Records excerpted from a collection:
-- Opening Marker --
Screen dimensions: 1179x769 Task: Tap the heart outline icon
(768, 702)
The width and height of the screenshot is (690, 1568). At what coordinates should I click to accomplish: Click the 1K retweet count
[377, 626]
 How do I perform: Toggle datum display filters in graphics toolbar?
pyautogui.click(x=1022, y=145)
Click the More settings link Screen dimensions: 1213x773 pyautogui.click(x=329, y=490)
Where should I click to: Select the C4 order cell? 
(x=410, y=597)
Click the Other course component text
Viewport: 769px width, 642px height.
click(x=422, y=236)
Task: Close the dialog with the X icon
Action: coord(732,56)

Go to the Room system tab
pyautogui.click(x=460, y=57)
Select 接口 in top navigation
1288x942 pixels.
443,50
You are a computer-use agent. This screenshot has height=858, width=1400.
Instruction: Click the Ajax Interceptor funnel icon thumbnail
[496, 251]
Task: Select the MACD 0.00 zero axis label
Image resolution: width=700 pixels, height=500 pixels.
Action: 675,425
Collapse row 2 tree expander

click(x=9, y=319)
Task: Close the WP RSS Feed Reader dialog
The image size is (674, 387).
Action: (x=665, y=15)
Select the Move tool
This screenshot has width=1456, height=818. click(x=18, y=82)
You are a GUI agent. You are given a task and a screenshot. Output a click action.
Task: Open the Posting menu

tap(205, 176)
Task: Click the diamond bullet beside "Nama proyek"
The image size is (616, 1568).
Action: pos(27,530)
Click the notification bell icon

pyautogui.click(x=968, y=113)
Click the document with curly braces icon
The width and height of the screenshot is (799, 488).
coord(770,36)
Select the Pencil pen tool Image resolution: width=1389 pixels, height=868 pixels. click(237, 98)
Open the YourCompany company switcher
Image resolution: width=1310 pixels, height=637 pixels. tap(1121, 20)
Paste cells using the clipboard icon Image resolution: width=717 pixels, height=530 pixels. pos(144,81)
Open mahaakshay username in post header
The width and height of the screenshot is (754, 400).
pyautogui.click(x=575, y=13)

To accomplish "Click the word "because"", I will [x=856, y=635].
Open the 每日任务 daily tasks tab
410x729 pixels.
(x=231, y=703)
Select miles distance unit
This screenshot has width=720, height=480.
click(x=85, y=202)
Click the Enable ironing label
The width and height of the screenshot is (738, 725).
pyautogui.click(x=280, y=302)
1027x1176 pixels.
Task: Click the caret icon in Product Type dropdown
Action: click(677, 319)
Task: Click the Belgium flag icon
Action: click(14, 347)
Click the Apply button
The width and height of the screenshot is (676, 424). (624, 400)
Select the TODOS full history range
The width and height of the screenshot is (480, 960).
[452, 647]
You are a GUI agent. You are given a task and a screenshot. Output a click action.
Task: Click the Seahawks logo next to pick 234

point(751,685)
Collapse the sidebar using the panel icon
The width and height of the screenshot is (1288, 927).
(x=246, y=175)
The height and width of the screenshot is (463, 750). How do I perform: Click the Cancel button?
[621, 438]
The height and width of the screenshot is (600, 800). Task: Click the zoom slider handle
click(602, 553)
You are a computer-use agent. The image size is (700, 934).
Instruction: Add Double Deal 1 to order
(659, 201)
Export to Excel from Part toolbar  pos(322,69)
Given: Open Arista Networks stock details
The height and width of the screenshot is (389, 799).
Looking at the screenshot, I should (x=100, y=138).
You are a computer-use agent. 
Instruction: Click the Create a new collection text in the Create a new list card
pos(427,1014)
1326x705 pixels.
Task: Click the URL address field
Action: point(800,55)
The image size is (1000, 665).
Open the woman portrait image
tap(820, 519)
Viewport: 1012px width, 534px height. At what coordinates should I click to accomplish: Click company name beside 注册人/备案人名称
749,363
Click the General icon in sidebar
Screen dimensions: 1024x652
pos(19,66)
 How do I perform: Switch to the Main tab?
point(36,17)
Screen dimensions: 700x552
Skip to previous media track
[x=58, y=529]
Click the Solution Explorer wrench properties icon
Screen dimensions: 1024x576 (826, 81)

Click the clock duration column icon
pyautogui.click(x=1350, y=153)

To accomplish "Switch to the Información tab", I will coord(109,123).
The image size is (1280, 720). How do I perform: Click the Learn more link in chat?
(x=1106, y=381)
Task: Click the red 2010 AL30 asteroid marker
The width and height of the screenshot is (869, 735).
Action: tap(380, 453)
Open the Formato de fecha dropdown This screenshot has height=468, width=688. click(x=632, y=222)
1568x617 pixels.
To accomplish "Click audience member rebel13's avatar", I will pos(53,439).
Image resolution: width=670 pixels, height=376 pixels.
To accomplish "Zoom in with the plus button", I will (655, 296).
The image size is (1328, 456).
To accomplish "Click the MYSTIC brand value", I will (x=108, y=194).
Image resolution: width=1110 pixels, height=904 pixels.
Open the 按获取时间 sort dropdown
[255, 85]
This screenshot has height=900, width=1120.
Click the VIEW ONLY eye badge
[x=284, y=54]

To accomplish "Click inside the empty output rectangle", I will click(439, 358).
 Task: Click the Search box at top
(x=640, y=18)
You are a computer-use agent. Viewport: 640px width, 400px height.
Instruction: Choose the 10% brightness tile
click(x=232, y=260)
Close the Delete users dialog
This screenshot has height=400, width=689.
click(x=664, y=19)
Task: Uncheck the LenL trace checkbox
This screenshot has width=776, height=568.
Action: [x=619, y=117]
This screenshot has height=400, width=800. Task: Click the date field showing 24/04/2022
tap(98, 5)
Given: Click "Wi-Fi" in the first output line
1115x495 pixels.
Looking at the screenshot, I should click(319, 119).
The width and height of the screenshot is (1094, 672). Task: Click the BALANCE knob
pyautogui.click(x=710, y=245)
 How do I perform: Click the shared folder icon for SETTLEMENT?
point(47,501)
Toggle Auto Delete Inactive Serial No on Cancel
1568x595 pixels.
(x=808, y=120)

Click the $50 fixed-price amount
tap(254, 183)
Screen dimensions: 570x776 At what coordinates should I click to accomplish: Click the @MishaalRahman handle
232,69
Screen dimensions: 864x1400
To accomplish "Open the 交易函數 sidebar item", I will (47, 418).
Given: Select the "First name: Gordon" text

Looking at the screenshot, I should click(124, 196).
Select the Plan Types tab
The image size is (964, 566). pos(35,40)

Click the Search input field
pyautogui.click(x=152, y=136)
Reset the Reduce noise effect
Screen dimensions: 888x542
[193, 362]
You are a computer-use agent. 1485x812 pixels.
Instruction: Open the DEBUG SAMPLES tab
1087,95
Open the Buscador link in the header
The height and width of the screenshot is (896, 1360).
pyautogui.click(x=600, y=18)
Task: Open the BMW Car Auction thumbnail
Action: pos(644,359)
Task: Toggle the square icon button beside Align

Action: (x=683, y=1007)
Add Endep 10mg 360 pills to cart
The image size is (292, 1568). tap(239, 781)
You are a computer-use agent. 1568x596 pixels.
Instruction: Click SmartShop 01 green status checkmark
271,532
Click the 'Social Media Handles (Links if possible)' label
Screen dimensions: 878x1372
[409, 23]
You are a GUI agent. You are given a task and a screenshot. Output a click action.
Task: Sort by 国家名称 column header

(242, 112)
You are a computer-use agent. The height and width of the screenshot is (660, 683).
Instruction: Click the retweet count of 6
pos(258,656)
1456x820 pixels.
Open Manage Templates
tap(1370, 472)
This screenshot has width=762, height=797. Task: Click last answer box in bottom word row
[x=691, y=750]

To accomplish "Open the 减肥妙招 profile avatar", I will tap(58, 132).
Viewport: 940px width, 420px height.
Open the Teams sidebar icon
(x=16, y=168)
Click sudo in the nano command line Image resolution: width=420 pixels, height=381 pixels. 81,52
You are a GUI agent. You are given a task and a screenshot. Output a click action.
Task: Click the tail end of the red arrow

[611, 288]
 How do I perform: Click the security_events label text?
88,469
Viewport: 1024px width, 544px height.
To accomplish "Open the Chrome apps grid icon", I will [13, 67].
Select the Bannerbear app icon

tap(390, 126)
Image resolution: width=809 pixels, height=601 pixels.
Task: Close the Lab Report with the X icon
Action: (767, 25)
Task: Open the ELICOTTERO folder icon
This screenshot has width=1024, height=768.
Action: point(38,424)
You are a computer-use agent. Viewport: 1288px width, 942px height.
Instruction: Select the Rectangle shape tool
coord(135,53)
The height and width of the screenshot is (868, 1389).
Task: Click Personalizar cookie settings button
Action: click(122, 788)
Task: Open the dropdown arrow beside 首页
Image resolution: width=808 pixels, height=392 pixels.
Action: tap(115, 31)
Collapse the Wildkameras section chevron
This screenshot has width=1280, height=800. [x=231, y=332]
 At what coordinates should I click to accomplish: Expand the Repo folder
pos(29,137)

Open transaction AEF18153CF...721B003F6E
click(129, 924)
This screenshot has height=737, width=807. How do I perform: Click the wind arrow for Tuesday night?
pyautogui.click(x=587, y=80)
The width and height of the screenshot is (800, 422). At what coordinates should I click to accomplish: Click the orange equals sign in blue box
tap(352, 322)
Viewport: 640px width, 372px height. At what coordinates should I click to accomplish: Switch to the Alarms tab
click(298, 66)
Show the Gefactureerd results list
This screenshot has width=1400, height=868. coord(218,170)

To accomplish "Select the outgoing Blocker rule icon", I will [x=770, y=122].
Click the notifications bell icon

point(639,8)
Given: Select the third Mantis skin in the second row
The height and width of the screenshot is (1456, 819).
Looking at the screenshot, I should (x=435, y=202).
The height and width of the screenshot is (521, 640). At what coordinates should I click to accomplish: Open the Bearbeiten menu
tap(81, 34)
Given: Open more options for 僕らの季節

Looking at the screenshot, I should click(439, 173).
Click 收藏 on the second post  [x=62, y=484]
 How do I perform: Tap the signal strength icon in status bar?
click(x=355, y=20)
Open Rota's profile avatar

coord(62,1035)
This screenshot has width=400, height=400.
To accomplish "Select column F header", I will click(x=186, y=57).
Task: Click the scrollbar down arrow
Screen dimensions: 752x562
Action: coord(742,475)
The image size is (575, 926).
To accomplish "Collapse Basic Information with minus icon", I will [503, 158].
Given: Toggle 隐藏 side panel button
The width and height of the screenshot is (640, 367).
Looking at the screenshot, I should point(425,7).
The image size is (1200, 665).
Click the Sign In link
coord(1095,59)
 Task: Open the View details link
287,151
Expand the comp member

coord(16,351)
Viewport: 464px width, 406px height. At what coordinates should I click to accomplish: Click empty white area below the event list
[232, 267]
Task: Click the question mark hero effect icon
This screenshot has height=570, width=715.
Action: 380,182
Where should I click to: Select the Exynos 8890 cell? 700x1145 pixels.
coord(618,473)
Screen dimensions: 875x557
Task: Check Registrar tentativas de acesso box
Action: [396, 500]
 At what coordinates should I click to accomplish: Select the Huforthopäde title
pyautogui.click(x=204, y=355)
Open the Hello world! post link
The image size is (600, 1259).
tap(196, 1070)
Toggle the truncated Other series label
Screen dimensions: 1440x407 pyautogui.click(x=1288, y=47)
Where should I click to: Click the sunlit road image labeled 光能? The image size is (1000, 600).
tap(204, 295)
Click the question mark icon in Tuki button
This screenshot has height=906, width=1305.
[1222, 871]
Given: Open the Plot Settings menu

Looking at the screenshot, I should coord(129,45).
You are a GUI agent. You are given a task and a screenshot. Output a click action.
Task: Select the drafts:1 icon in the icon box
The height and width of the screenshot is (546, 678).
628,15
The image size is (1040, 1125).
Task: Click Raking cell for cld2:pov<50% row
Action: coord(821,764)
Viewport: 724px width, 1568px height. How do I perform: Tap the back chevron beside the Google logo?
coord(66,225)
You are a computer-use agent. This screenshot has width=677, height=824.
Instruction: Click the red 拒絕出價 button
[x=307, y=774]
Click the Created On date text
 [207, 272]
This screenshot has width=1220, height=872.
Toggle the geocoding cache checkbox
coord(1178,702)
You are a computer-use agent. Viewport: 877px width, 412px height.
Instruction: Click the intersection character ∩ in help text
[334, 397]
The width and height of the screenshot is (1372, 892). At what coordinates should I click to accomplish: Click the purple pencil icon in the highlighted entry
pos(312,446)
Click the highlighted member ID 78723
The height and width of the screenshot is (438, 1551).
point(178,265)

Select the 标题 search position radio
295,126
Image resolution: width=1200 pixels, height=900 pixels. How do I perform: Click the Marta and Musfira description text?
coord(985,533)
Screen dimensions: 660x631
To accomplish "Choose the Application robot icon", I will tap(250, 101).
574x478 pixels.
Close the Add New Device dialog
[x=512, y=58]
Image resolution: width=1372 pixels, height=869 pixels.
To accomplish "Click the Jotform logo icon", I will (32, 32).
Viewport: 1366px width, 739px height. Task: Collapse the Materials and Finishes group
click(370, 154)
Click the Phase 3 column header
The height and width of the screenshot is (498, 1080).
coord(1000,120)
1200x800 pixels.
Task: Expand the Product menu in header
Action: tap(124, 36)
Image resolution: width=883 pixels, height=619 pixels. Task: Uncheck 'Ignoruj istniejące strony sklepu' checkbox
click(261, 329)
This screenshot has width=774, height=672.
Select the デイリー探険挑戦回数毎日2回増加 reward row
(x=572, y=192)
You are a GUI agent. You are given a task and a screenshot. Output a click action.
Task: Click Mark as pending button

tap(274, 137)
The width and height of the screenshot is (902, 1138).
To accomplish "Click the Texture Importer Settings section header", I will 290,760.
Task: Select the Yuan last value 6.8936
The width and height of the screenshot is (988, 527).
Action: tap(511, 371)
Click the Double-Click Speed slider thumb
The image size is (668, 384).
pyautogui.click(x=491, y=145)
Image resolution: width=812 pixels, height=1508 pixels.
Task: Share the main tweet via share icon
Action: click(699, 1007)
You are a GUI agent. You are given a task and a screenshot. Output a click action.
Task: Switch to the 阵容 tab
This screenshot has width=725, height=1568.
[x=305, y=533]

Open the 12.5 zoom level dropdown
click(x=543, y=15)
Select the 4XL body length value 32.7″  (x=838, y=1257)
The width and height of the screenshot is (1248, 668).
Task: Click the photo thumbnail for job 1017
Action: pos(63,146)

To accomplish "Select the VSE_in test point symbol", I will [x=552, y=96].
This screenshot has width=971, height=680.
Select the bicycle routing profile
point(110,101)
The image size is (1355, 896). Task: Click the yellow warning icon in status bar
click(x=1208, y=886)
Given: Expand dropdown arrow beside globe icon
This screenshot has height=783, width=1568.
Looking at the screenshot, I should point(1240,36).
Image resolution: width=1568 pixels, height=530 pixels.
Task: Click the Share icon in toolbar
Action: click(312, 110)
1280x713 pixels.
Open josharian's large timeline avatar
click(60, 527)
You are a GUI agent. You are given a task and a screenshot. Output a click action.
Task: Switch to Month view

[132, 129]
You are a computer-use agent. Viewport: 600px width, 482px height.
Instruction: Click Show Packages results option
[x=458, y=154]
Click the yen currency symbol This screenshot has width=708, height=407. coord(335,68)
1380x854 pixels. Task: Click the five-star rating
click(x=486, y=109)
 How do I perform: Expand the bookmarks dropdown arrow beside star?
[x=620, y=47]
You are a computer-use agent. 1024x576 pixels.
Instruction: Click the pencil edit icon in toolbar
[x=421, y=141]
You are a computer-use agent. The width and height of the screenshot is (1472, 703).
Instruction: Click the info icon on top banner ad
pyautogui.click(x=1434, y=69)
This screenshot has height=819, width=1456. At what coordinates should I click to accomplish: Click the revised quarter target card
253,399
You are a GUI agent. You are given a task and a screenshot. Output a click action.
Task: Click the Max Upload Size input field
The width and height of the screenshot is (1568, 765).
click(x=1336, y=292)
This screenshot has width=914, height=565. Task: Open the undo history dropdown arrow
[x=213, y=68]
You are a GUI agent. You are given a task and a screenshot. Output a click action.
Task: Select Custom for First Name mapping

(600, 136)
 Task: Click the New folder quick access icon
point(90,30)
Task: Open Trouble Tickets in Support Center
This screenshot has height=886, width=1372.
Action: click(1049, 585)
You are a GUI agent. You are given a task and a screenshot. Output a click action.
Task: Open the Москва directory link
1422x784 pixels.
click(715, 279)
-- Closing Marker --
Look through the entries above and report each line where the string "Delete" occurs.

▸ RESPONSE AREA
Close the Delete users dialog
Toggle Auto Delete Inactive Serial No on Cancel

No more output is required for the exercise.